I promised you last week I’d let you know how our DEF article ended up as far as article popularity and the results are in -and I lost. I predicted that any article with “Pig Urine” in the title would be the hands down winner in customer comments and it actually came in third overall, behind articles about the recovering RV industry (2014) and a request for owner feedback (2015). This tells me that I won’t have to brand all future articles with a startling title -and aren’t we all a little relieved about that?
The comments that did come in were interesting. A few of the best follow below with our comments:
“Thanks, just bought 5 gallons of DEF at Walmart. Easier than traveling with a Pig.” Yes, DEF is now readily available at Wal-Mart and many other retail outlets that cater to the RV crowd. There really is no reason to ever run out. Do check the expiration date prior to purchase, though. I would think most things in life would be easier than traveling with a pig.
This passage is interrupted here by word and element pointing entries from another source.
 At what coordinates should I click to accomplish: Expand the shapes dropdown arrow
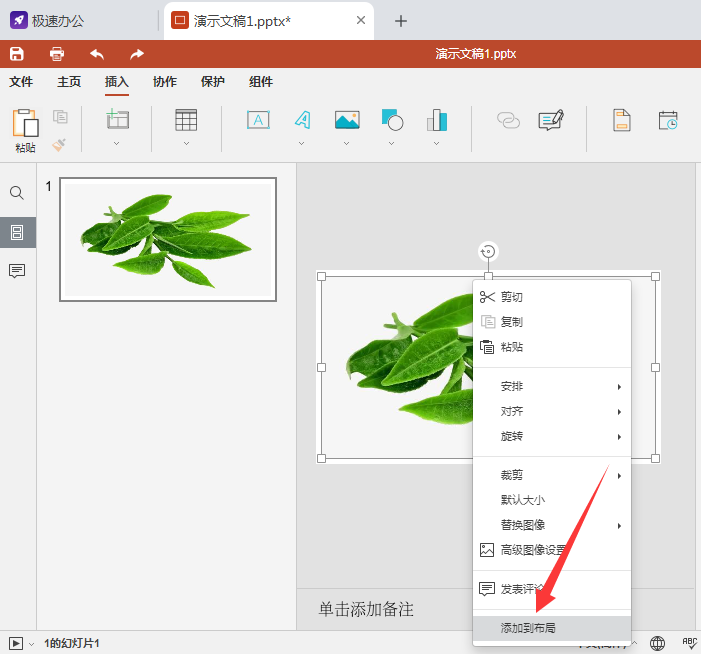tap(392, 143)
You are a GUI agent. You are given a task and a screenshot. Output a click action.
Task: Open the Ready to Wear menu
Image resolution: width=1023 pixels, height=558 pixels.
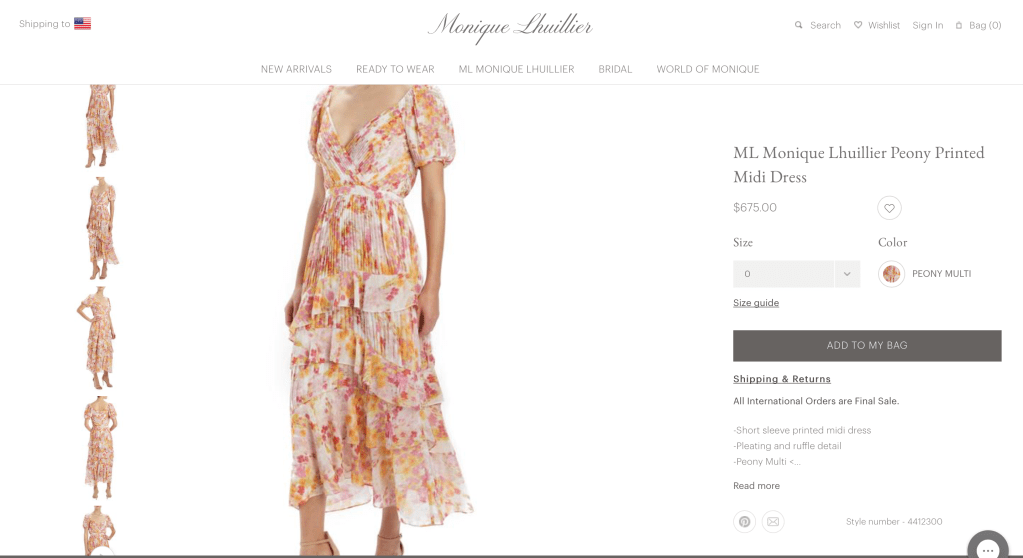pyautogui.click(x=395, y=69)
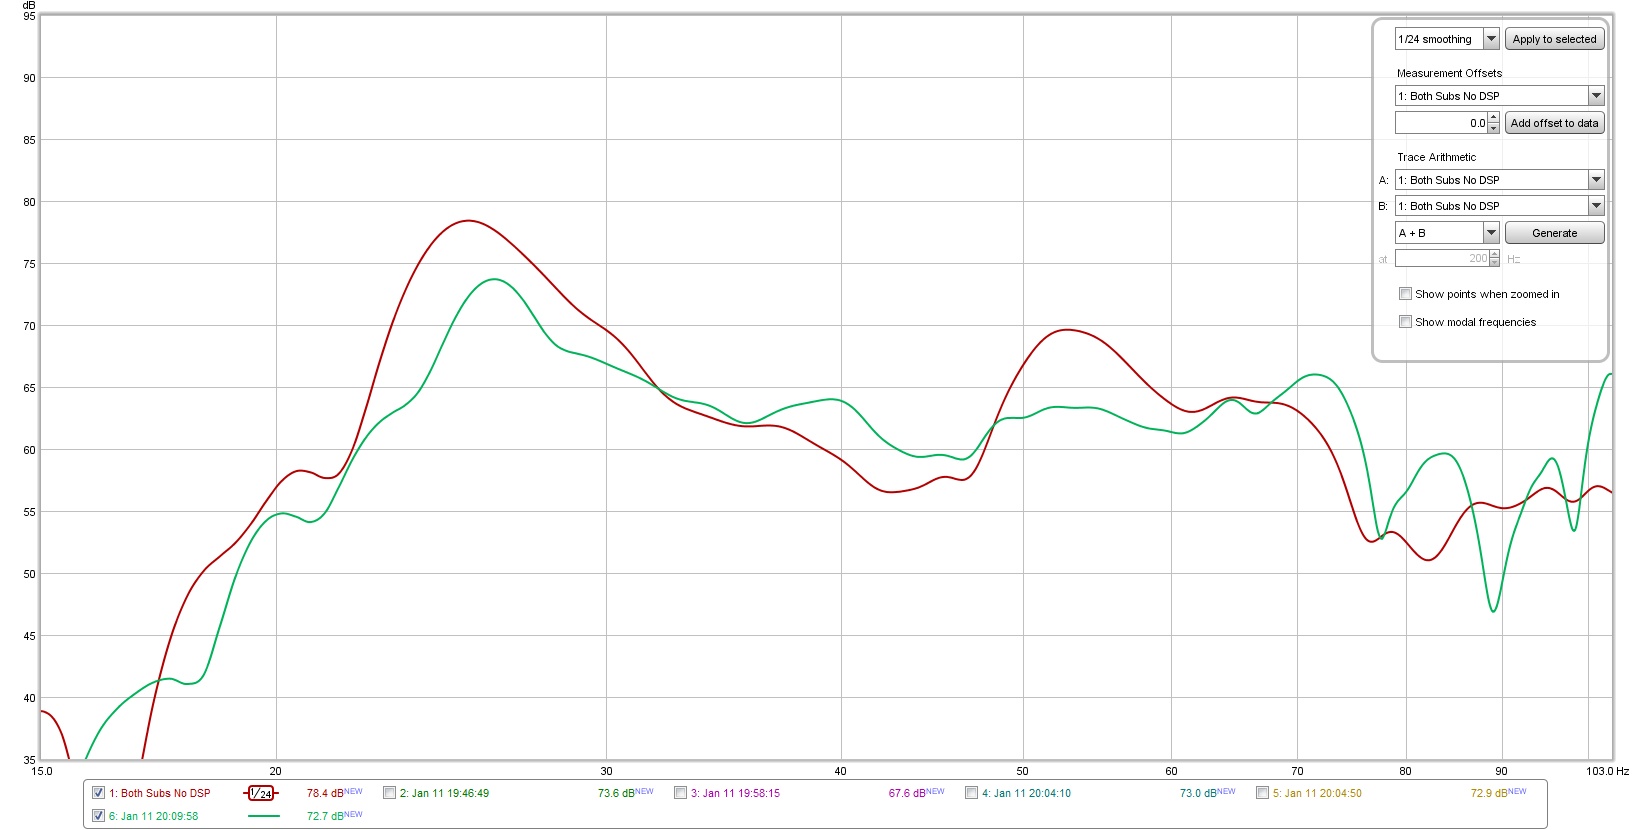This screenshot has width=1632, height=830.
Task: Open the Trace Arithmetic A dropdown
Action: point(1596,180)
“I would like to know if you can mix different brands of DEF without causing any problems.” We’ve seen documentation that recommendeds NOT to mix DEF brands but can’t really imagine what the result would be. Cummins, the top provider of diesels for today’s motorhomes, advises only that you use DEF that meets ISO specifications and that makes sense. We’d suggest using the same brand when possible, but an off-brand when on the road should have no deleterious effects. Don’t stress about it.
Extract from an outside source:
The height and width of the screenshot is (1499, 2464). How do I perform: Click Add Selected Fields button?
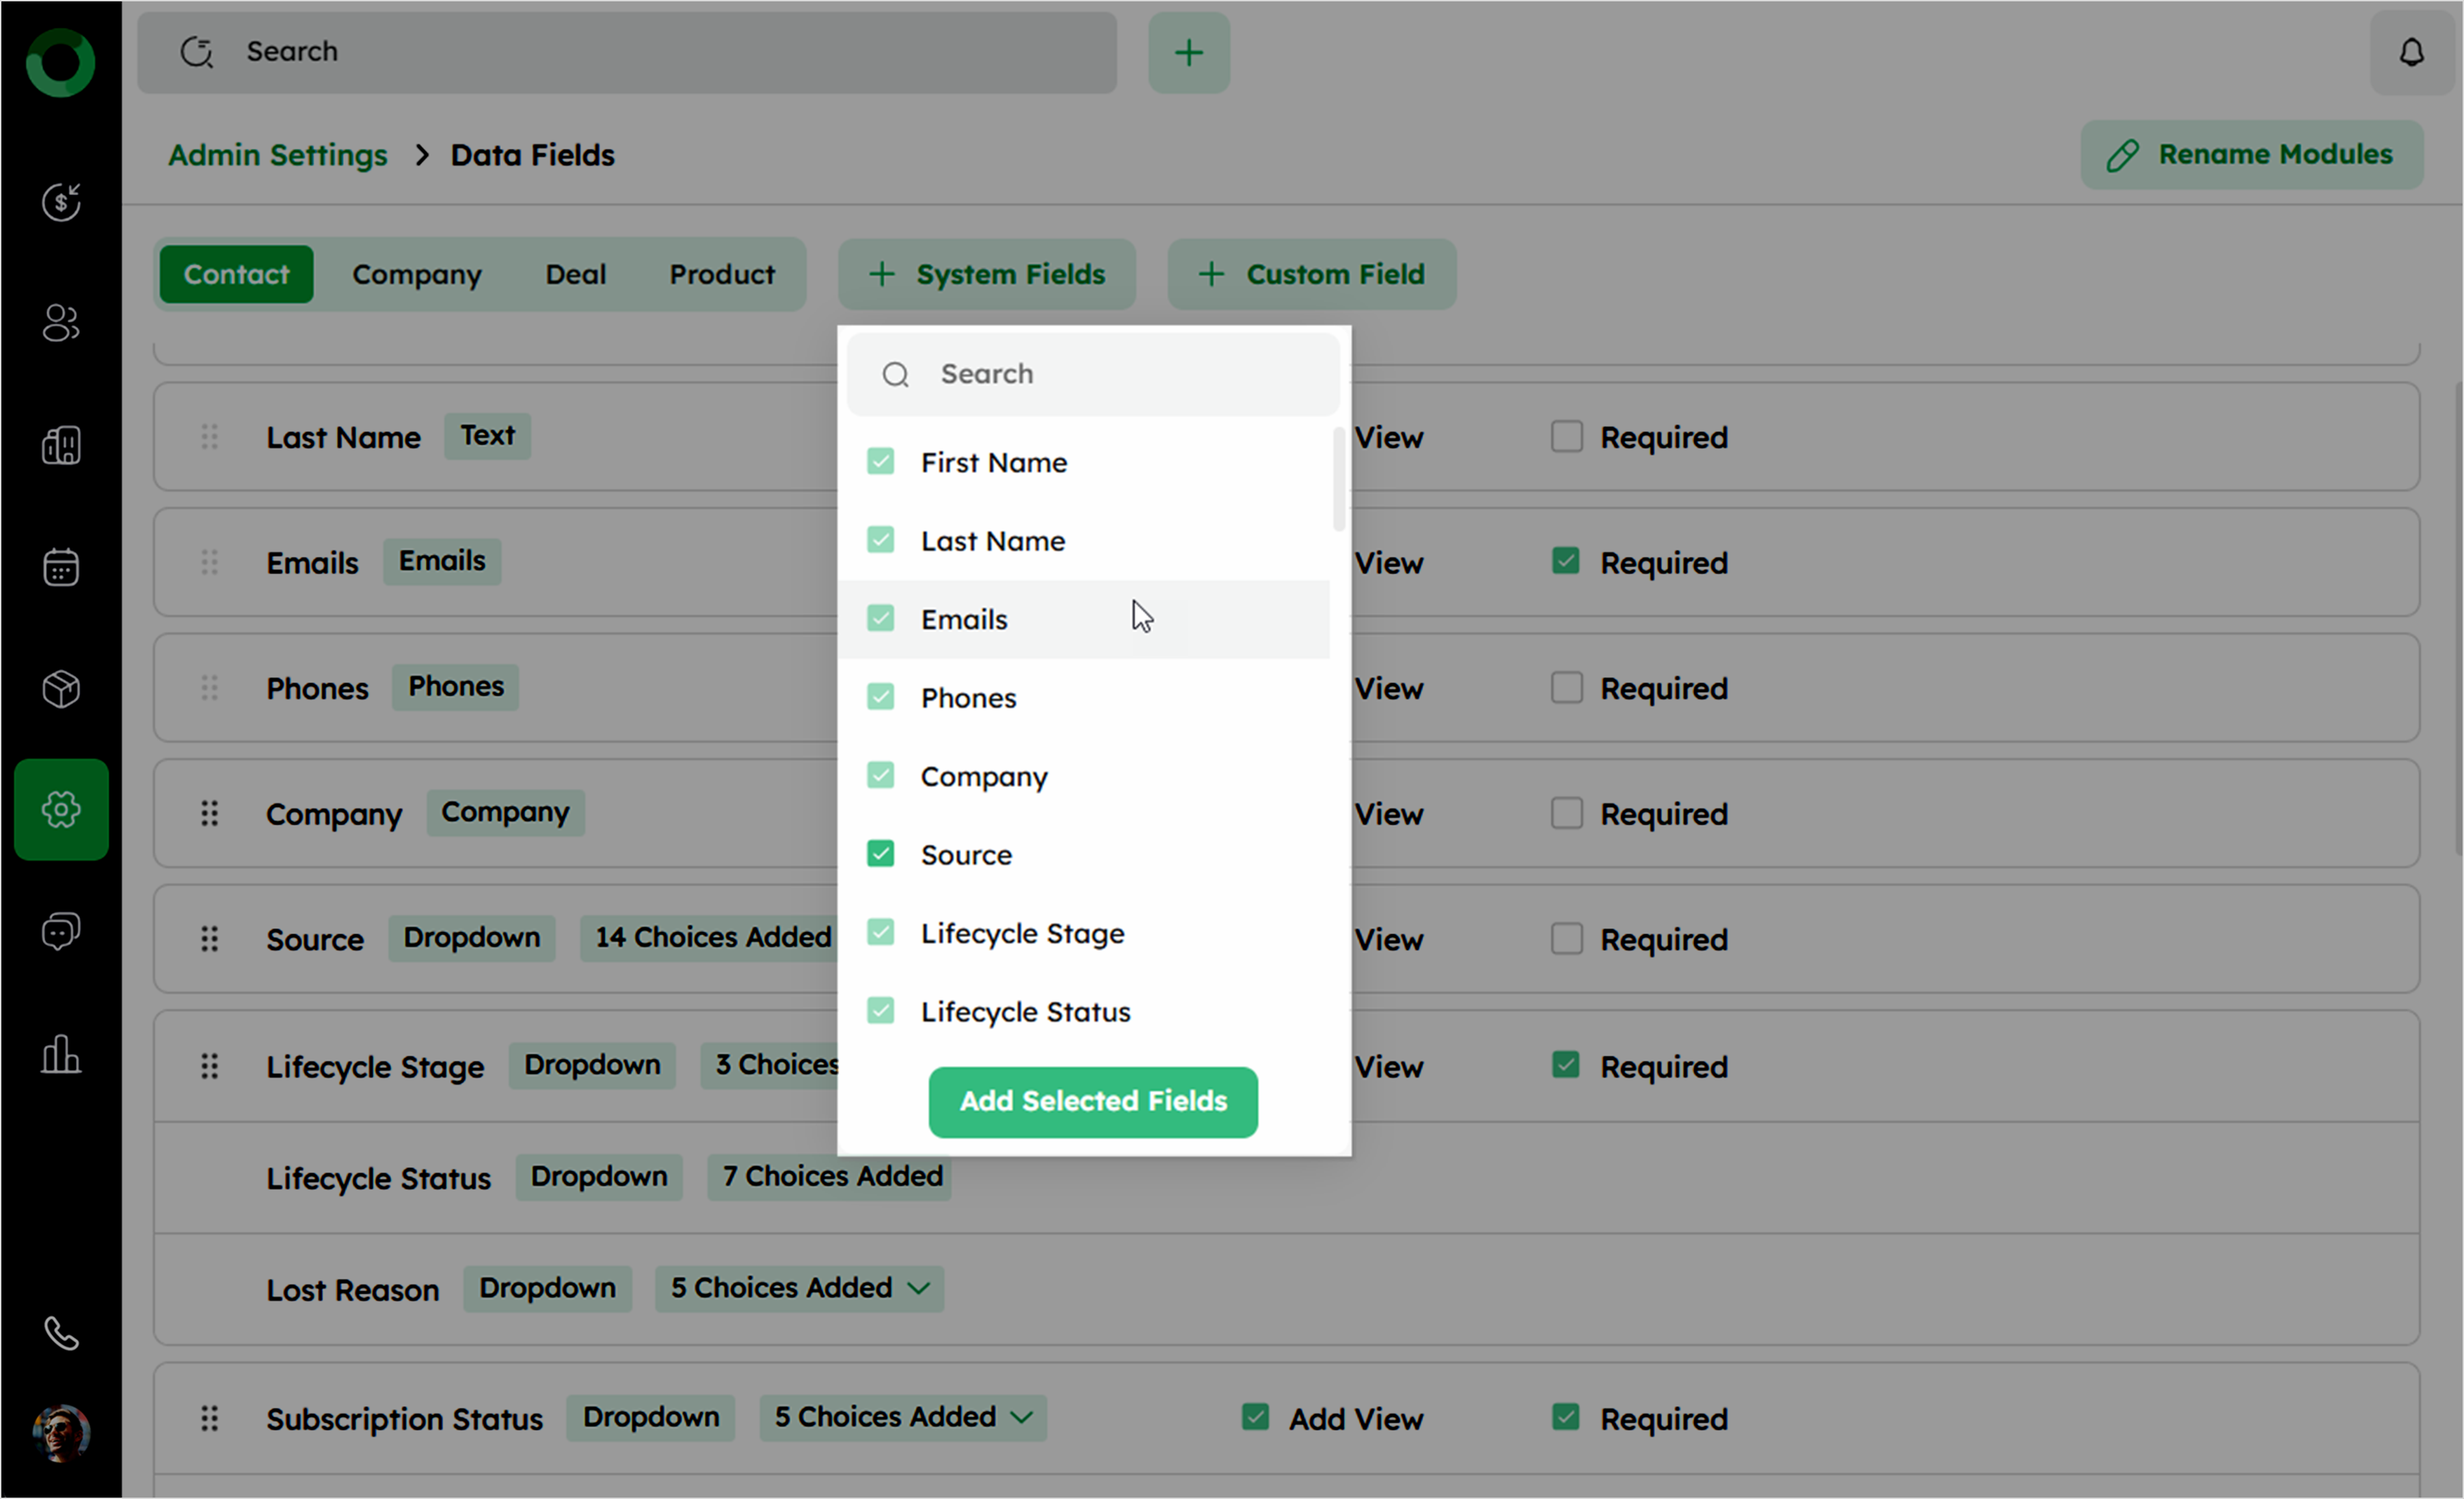(1092, 1101)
“Regarding shelf life of DEF, should we assume that it applies to the DEF in the vehicle DEF tank…if one isn’t driving thousands of miles?” Yes, for infrequent RV travelers the expiration date of the DEF already in the tank should be noted. For these people we recommend topping up with fluid well before its expiration date and in extreme situations, outdated DEF should be withdrawn with a syringe and topped up with fresh prior to hitting the road.
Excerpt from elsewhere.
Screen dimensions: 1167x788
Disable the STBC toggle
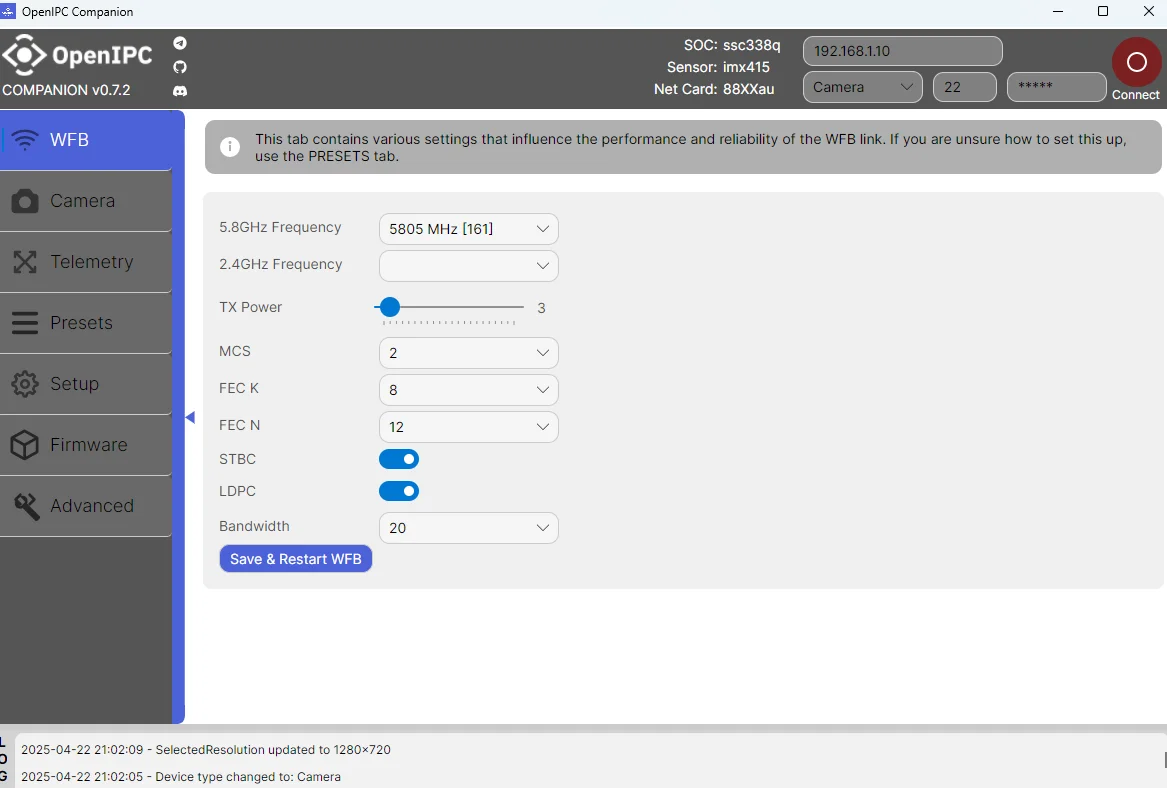click(399, 459)
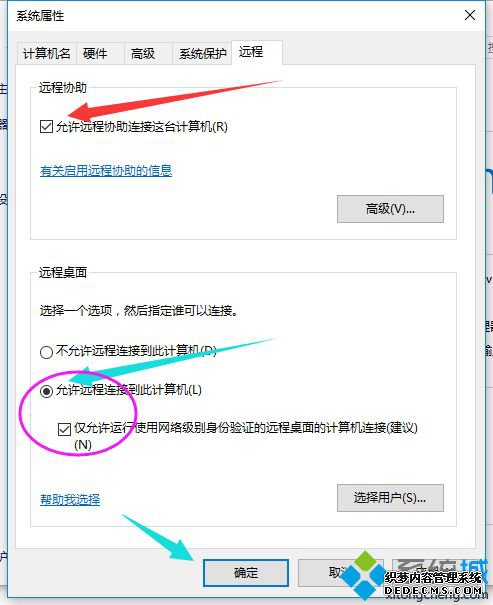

“I did not know about this. Thanks a lot. There are two monster owners manuals I need to read. Diesel is much more complicated and expensive to maintain than gas.” We really hate to hear comments like this but the author has a point. Diesels, long the simplest and most reliable of engines, are now becoming much more advanced and, as a result, more complicated. This brings to mind a video I saw once of an ancient Mercedes station wagon from their legendary W123 series. This old diesel wagon had been languishing behind a barn for years; in fact a tree had grown through the engine compartment and now provided shade for the car. A couple of curious grease monkeys topped up the fluids, dropped in a fully charged battery and after 30 seconds of cranking the engine STARTED and idled smoothly -with a tree growing through it! I can’t imagine any of today’s computerized diesels pulling off a feat like this after ten years of neglect. Lots of the W123 diesels are still available on today’s market with half a million miles or more on the clock and sell for a premium based on their reputation for longevity and reliability. They are also well suited to a simple conversion that enables them to run on discarded fryer grease -if you don’t mind leaving the unmistakable odor of french fries wherever you go. In the interest of full discretion, these old school diesels are known to be ponderously slow getting up to speed, noisy, finicky on cold mornings, and expell huge plumes of blue smoke every time you start them -traits long since engineered out of today’s diesels. I guess my point would be that instead of waxing nostalgic about the good old days (like I just did), we should embrace the advancements and learn to live with them. DEF is here to stay and its ability to turn noxious exhaust into water and clean air is a miracle of engineering and something we should all agree is a good thing.
“Based on your article I got the impression that you can’t “introduce urine” to your DEF tank but I have heard from other people that the urea in urine is the exact same as in DEF and it will work fine in a pinch.” A quick search online shows that 2.5 gallons of DEF is available from many retailers for about $20.00. For all sorts of reasons, mechanical as well as social, please plan ahead. I think I speak on behalf of everyone here when I say that none of us want to wake up on a beautiful summer morning and look out our motorhome window, cup of coffee in hand, and see you “introducing urine” to your DEF tank. Your cooperation is greatly appreciated. On that note I will conclude the Pig Urine portion of our discussions.